===== RECORDS TO USE =====
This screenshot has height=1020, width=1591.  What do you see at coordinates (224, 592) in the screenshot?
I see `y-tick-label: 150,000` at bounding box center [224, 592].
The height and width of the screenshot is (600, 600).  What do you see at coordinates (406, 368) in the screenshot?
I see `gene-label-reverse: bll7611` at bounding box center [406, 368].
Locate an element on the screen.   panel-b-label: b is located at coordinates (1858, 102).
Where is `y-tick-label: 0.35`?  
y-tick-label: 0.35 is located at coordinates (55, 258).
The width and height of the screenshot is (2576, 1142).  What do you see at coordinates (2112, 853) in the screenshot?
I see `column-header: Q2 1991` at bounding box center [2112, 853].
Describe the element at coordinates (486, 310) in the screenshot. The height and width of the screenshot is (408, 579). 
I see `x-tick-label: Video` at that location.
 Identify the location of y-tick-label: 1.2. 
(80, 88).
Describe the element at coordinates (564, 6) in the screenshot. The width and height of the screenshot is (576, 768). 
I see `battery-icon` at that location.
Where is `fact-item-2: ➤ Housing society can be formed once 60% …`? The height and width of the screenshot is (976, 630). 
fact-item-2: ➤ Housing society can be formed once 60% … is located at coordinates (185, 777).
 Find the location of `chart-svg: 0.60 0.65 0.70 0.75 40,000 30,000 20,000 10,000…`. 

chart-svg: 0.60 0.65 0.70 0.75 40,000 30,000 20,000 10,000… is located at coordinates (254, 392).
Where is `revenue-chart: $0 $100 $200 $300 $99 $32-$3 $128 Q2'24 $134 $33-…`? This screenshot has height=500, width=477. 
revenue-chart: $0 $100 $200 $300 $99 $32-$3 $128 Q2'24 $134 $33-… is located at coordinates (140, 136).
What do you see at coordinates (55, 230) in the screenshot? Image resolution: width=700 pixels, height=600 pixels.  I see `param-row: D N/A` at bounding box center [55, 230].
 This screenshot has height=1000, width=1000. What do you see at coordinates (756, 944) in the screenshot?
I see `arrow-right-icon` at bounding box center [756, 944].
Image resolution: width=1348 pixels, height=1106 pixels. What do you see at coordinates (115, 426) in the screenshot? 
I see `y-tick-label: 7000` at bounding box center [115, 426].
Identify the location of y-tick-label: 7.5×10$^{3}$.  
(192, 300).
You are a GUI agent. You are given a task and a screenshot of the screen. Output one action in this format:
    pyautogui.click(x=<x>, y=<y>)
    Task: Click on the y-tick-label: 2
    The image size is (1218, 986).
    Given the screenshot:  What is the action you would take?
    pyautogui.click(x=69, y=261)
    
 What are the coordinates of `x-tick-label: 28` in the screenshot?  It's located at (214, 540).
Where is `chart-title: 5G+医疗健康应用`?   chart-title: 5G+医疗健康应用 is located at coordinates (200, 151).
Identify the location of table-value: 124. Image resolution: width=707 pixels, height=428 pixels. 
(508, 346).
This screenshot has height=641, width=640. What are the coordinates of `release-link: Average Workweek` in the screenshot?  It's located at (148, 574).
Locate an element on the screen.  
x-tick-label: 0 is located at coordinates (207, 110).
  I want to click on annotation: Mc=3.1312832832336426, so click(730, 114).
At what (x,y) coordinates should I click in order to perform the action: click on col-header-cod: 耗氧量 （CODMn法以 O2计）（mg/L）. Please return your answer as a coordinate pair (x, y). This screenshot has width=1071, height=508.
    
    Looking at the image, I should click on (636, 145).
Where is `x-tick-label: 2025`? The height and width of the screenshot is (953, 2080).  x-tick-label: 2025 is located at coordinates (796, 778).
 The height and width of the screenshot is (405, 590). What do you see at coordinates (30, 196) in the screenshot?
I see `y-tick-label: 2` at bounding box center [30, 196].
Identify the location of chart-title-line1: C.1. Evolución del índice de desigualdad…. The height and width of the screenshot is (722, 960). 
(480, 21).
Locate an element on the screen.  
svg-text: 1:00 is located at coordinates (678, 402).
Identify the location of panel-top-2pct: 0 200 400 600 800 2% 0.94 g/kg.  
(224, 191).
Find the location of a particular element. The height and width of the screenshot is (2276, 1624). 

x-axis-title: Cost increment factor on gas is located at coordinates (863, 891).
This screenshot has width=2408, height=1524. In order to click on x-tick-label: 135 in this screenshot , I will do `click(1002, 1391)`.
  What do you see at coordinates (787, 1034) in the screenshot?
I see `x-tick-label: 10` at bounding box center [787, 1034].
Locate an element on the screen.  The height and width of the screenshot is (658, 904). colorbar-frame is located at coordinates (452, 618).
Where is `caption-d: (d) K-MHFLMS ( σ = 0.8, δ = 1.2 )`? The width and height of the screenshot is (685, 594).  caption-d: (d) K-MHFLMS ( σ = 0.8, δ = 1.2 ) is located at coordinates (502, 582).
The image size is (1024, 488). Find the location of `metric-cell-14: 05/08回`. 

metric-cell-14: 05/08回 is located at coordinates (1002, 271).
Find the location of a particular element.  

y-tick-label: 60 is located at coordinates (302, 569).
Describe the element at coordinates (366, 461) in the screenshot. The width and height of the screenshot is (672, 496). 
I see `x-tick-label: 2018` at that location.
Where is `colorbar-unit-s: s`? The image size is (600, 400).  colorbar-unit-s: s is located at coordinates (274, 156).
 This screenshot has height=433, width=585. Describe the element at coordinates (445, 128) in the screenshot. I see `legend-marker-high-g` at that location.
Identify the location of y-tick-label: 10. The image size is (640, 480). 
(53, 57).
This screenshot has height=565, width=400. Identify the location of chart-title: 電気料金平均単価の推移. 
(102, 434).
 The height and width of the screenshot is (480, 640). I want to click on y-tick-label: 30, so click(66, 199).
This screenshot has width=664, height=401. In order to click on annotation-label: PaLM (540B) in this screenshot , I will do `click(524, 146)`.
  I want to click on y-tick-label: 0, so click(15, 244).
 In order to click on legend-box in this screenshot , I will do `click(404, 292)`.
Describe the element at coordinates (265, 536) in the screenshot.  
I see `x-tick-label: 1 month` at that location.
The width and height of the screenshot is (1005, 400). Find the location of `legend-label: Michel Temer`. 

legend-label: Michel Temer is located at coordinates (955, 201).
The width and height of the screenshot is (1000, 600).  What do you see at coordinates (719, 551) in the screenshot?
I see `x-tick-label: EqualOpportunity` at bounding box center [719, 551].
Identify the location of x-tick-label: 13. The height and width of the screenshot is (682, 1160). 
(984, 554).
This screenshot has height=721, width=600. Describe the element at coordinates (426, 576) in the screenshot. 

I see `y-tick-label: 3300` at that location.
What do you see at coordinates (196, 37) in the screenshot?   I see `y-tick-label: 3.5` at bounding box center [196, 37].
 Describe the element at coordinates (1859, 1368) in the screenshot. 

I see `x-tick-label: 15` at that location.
=====
Rewrite the lines from the one containing "coordinates (1858, 102)." through the one containing "chart-svg: 0.60 0.65 0.70 0.75 40,000 30,000 20,000 10,000… is", changing "Describe" to "Explain" and leaving everything else as it is. Give only those lines.

EXERCISE RESULT
Locate an element on the screen.   panel-b-label: b is located at coordinates (1858, 102).
Where is `y-tick-label: 0.35`?  
y-tick-label: 0.35 is located at coordinates (55, 258).
The width and height of the screenshot is (2576, 1142).  What do you see at coordinates (2112, 853) in the screenshot?
I see `column-header: Q2 1991` at bounding box center [2112, 853].
Explain the element at coordinates (486, 310) in the screenshot. The height and width of the screenshot is (408, 579). 
I see `x-tick-label: Video` at that location.
 Identify the location of y-tick-label: 1.2. 
(80, 88).
Explain the element at coordinates (564, 6) in the screenshot. The width and height of the screenshot is (576, 768). 
I see `battery-icon` at that location.
Where is `fact-item-2: ➤ Housing society can be formed once 60% …`? The height and width of the screenshot is (976, 630). 
fact-item-2: ➤ Housing society can be formed once 60% … is located at coordinates (185, 777).
 Find the location of `chart-svg: 0.60 0.65 0.70 0.75 40,000 30,000 20,000 10,000…`. 

chart-svg: 0.60 0.65 0.70 0.75 40,000 30,000 20,000 10,000… is located at coordinates (254, 392).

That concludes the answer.